Special teams coordinator Jerry Rosburg has said McClellan’s release was like seeing a child off to college. When the two reunited this week, Rosburg’s homecoming message was less sentimental. “I said, ‘Where ya been?’ ” he jokingly recalled Thursday.
McClellan’s return was such an inevitability, teammates welcomed him back to the facility by noting their appreciation but teasing him that it was old news. Over his two-game span on the free-agent market, it was as if he’d never left. He’d called his once-and-future teammates to offer pointers and encouragement, letting them know, as he put it, “I'm still over your shoulder.”
“He didn't lose anything in his time away because when we got back to the meeting room, he started coaching everybody right away,” Rosburg said. “He knows what to do. We didn’t have to spend a lot of time getting him back up to speed.”

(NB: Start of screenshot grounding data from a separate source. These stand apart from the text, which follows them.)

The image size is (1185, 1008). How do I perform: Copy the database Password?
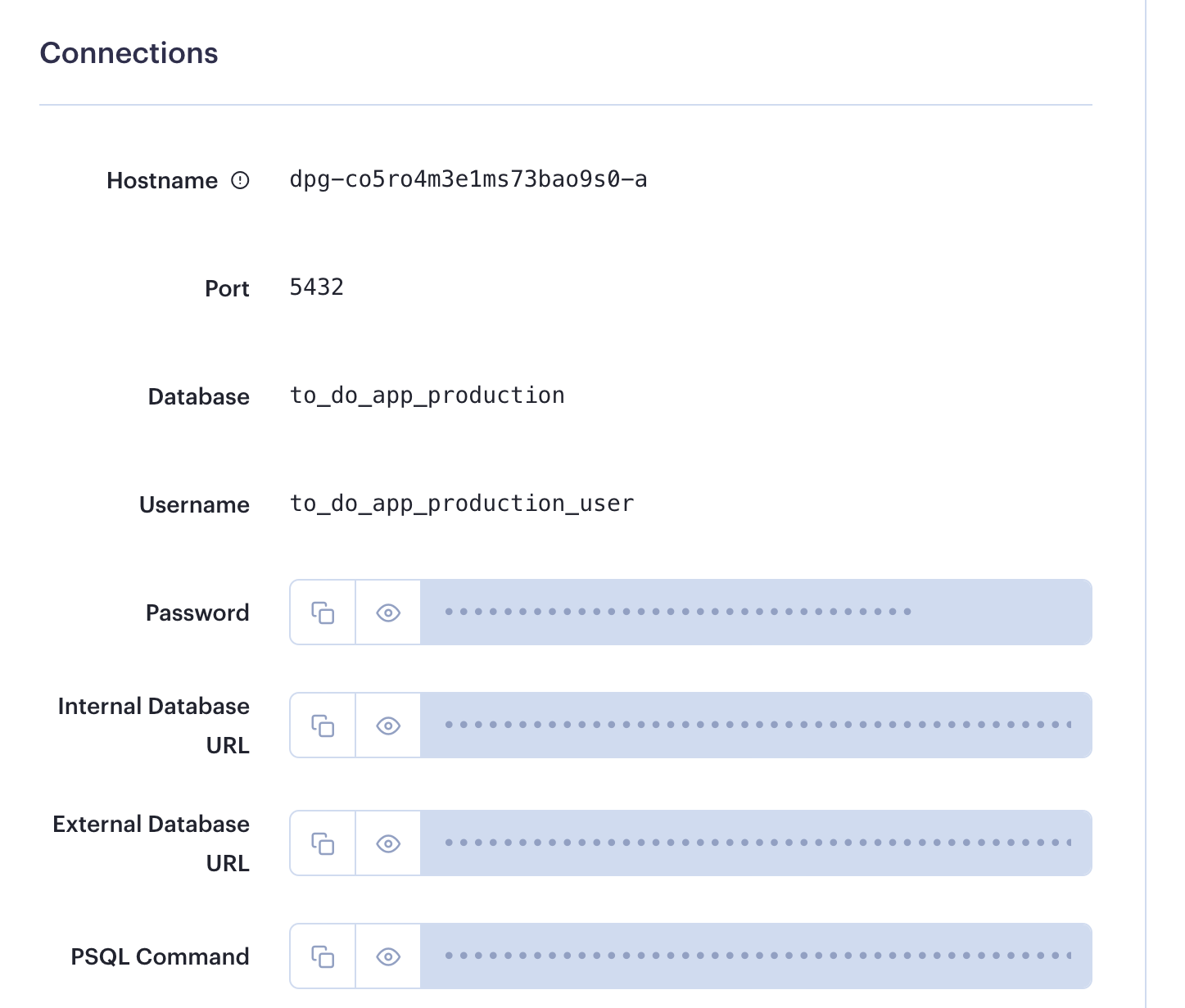[x=323, y=612]
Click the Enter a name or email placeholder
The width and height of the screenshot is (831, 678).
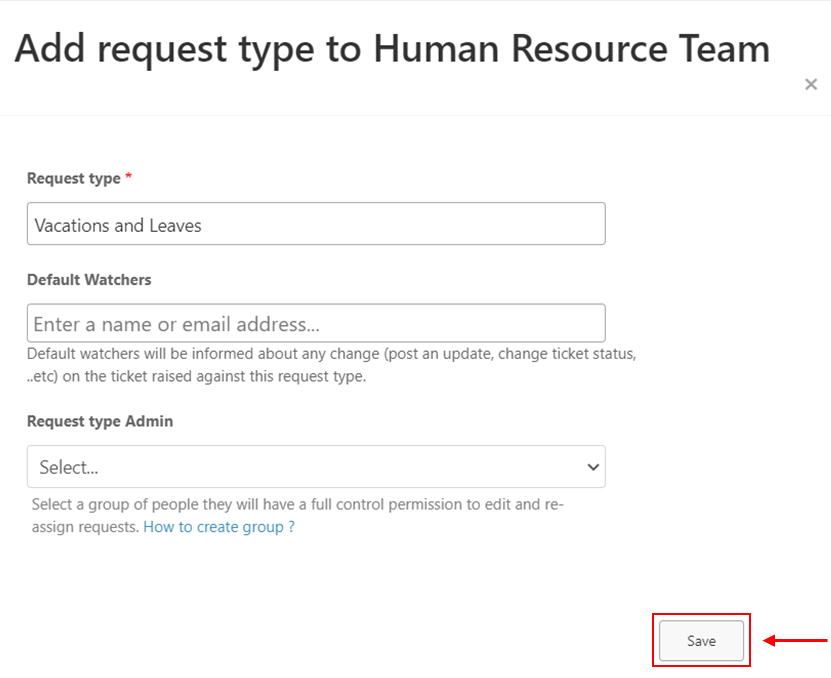176,324
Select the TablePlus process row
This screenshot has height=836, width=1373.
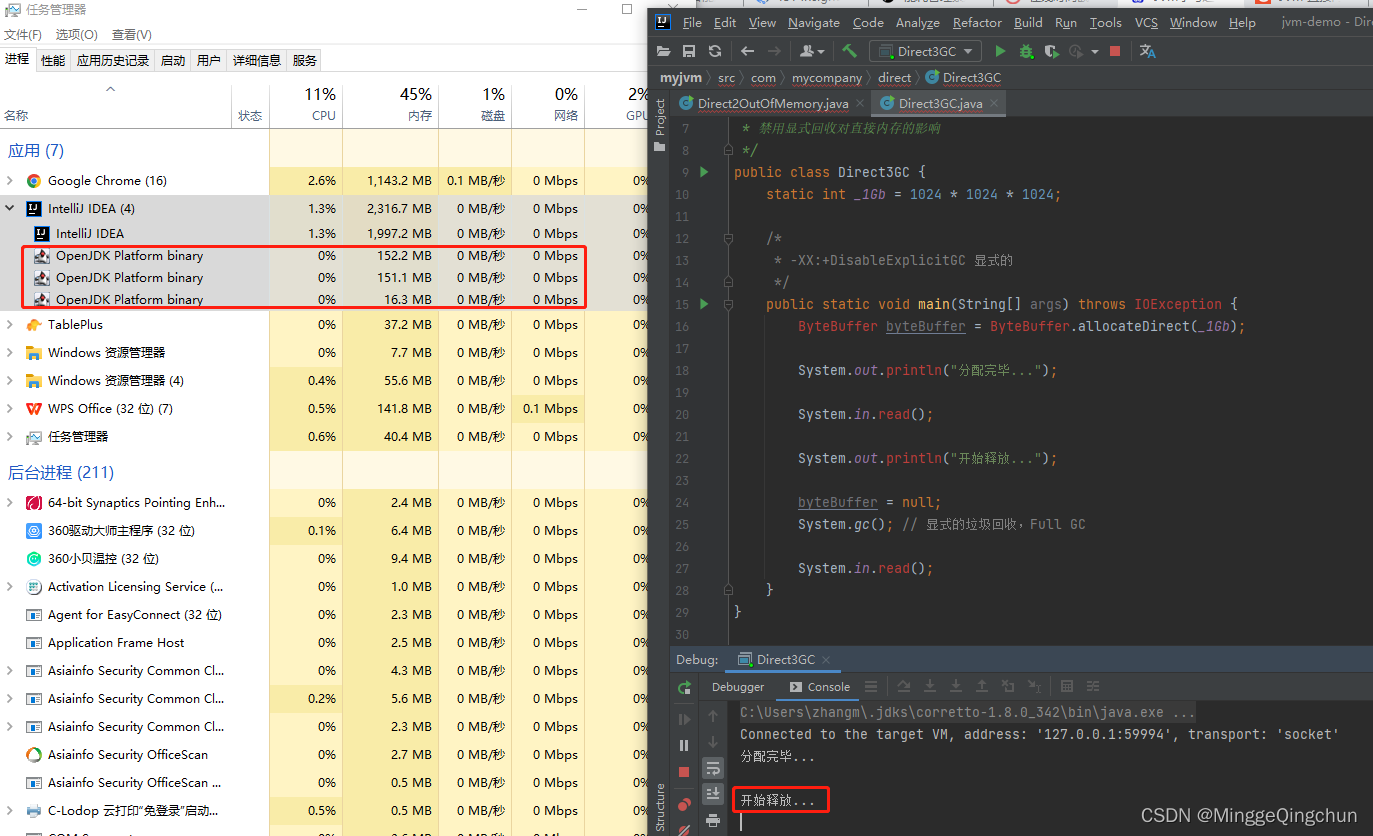(x=75, y=325)
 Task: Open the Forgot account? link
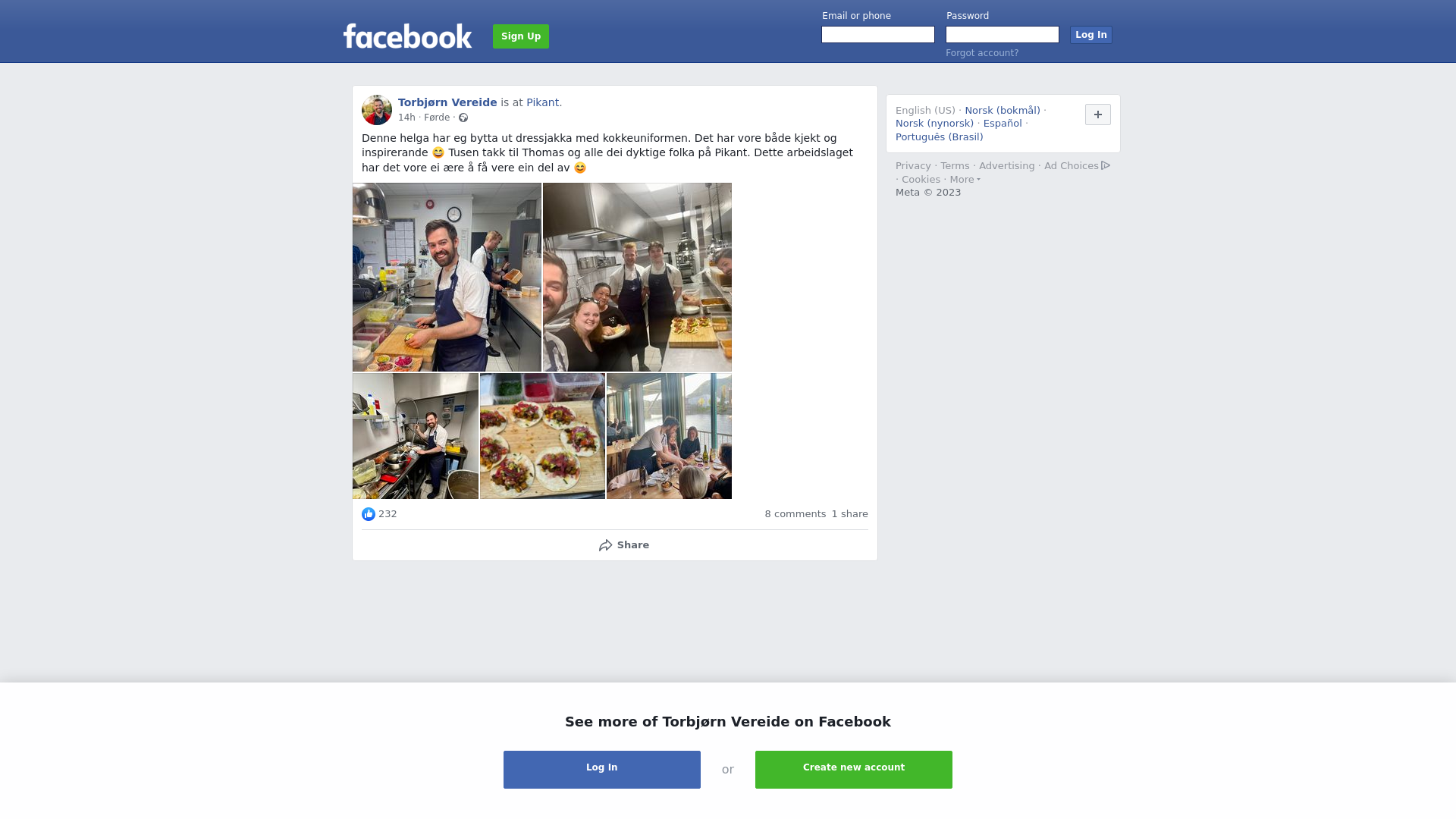click(982, 53)
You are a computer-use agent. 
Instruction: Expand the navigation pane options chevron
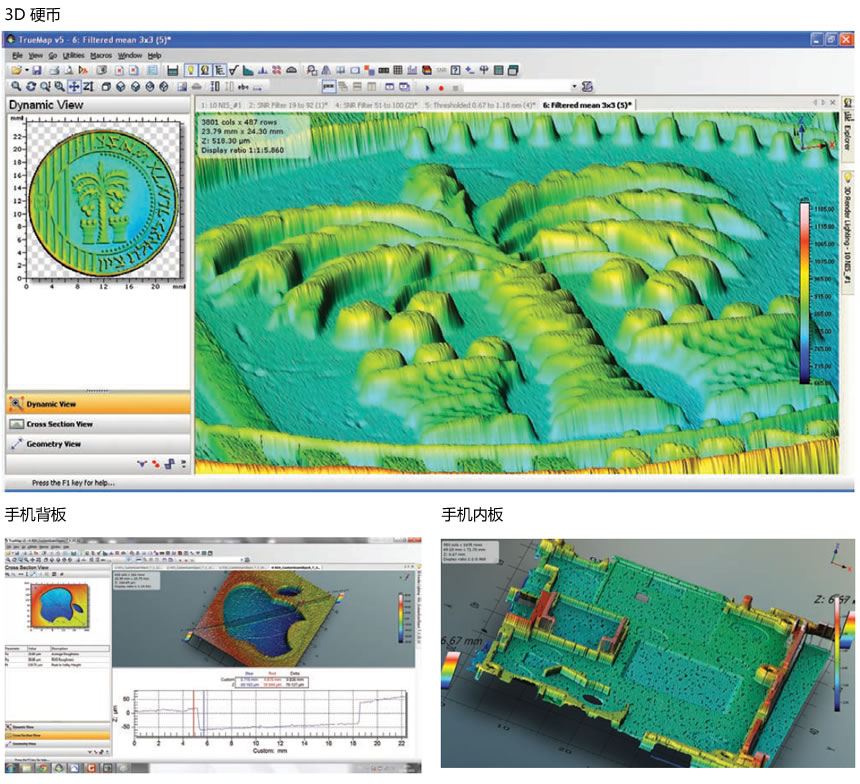[183, 463]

About the only thing McClellan seemed surprised by Thursday was the size of the media contingent swarming his locker. He said he knows why he’d been cut. He knows the onus of replacing Mosley fell not just on him but on Young, Patrick Onwuasor, Chris Board and too many others to name. Though he didn’t say it, he also likely knows his time in Baltimore is not guaranteed long term.
Still, McClellan was happy to be back, not just for the sake of his Ravens family, but his actual family as well.
“My daughter was more excited,” he said. “She was like, 'I don't want to switch schools,' once we heard I got cut. So once I told her, it was ... ‘Hey, hooray. We're here. We're home. I get to stay home.’ And that was my same feeling. This is where I want to be. This is my home. Glad that I can stay here and defend my home.”